I'm not a panic eater after all
Along with the whole toilet paper thing, pandemic snacking seemed to be a big topic of discussion. When the realities of the coronavirus first really hit, for once in my life eating did not become an avenue of distraction or comfort for me. In fact, I lost my appetite for most of the things I love, which was good because I was in no mood to brave the line at Trader Joe's for my "must haves" of peanut butter, chocolate covered anything, Norwegian Seed Crackers and avocados.

With nowhere to go and all those days of open-ended time ahead of me, I found I was enjoying cooking more than ever. We sat down to so many meals together, even breakfast on the porch as we watched the neighbors walk by. To my incredible surprise I put on a few live cooking shows for friends and I didn't burn anything. We ate like kings - whole-food plant-based kings.

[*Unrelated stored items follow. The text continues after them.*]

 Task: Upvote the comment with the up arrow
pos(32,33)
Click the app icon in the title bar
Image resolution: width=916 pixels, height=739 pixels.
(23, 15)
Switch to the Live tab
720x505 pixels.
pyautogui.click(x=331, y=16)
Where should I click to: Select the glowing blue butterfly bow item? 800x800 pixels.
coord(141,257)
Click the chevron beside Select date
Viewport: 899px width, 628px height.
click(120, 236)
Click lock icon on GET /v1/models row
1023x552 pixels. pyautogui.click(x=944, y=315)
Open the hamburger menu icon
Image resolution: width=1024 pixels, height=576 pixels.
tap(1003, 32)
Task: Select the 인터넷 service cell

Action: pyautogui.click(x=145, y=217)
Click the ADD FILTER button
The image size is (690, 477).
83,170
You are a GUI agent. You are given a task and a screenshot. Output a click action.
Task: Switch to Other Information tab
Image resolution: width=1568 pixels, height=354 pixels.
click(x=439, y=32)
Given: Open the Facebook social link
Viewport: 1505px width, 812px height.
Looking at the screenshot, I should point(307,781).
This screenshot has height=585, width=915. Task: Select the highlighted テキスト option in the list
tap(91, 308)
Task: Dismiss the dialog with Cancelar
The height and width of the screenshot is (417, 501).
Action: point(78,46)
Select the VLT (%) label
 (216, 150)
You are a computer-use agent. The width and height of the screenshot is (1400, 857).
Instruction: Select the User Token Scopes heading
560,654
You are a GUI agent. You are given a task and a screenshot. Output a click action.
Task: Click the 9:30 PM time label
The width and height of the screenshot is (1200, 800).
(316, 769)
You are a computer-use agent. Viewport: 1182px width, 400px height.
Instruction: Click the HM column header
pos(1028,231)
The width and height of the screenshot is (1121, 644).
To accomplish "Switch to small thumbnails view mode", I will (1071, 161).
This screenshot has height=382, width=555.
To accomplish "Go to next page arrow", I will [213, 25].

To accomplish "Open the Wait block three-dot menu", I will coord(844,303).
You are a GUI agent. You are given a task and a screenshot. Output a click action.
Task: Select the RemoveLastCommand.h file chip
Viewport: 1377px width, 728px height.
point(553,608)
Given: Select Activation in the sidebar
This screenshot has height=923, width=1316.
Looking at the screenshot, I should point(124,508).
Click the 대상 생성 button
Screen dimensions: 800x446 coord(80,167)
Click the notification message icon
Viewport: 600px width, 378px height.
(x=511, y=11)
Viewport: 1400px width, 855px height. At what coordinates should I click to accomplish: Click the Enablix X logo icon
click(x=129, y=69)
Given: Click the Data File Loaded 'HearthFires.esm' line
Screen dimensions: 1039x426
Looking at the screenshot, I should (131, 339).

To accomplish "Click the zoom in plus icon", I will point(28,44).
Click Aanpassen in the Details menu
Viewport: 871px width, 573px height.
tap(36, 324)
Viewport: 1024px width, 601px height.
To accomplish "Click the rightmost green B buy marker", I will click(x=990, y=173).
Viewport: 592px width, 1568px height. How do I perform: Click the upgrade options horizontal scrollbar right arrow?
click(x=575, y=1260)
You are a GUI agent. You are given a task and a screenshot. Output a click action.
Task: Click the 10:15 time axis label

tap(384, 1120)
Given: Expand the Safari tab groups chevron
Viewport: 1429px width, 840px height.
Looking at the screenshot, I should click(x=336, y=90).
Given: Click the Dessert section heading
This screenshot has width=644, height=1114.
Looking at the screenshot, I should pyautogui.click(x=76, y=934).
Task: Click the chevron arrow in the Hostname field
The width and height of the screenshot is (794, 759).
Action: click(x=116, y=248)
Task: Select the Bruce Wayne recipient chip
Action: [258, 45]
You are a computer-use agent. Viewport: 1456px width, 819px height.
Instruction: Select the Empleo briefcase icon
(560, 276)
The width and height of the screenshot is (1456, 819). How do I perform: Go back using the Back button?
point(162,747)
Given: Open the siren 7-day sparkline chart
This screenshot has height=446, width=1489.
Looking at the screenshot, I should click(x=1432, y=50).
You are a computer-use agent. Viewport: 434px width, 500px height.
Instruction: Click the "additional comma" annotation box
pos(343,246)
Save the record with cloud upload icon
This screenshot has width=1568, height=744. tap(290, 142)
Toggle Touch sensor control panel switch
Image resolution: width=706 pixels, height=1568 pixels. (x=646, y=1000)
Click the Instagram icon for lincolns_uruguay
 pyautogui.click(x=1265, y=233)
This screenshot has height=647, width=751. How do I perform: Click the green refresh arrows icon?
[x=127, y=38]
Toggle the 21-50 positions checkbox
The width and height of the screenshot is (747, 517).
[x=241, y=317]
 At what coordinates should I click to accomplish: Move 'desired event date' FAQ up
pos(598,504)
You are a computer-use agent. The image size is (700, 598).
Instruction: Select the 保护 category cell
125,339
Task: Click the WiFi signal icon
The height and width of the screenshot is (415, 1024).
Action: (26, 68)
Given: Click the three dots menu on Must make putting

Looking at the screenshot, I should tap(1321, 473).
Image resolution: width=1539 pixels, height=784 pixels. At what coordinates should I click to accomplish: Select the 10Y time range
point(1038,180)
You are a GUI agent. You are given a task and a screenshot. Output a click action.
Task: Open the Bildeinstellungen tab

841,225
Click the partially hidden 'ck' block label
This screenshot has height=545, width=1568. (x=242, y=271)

I loved shutdown. There I said it.

Trying to be a sympathetic friend, I listen and read as people have expressed how much they miss getting together with friends at restaurants and parties, or just grabbing a cup of coffee together. I mentally reach down inside to see if I still have a heart, because honestly I have been completely enjoying this time. If you could have the shut-down minus the death, sickness, fear, and economic devastation, I'd say "Stay Home Directive - How long can we keep this up?"

Our street was so quiet, we met neighbors we've never even seen before, and when they asked how we were, we knew they really wanted to know how we were. We sat on the porch more than we have in the seven years we've lived here. There was an unexpected calmness about life amidst the chaos, and part of me, well a huge part of me, doesn't want it to end. My friends' kids and my congregation and my hair salon, bring those back. Alright, maybe sidewalk salons and al fresco meetings. And travel in a floating bubble with no TSA lines. And teleporting to Chicago. All the other stuff can trickle back in as slowly as it wants, if at all.

Some keys to my success, should I ever face something like this again:



First, I tried not to have a cow about staying home.
We had food, water, shelter, rice and beans.
And a dog, who might have enjoyed it if we'd had a cow.
Putting first things first was the most important step.
Not just an important step, but a historic one. 



I had this positive guy with me.

And this positively adorbs pup, who got more walks than ever before.

We planted our pandemic garden.
It's like a Victory Garden, with much less know-how than generation's past.
Grow garden grow, it means less trips to the stores!

When we did venture out, we masked up.
Or we painted, whichever you prefer. 

Our front yard was a plethora of purple.
White shutters look better with purple than the old brown ones.

If you want your hair to grow out, have them close all the hair salons.
Works every time.

Should there be food shortages, we've got the whole calories and scurvy thing covered.

Green smoothies just about every morning.

Happy meals are super good for you.

We rediscovered the joys of delivered produce.

Rest is key to staying balanced. 


Veggie burgers to the rescue!

We ate some most interesting and tasty meals.
Exactly why do I run to the store so often?
Because now I know so many errands are completely overrated.

When I got super stressed about the news, I cried.
Then I made masks, because it's hard to cry when you're sewing. 

Projects large and small became the focus of our attention.
We tackled some major stuff, and minor things too, because
it's better to view your home as your castle rather than a prison in lockdown.
We spiffed up the castle, with more to come.

Finally, we spoiled this little Flower Pup rotten.
All the dogs, and some of the people, wish Stay-at-Home would go on and on,
but it can't and won't.
But we can sure come out of it better people with a stronger sense of what really matters.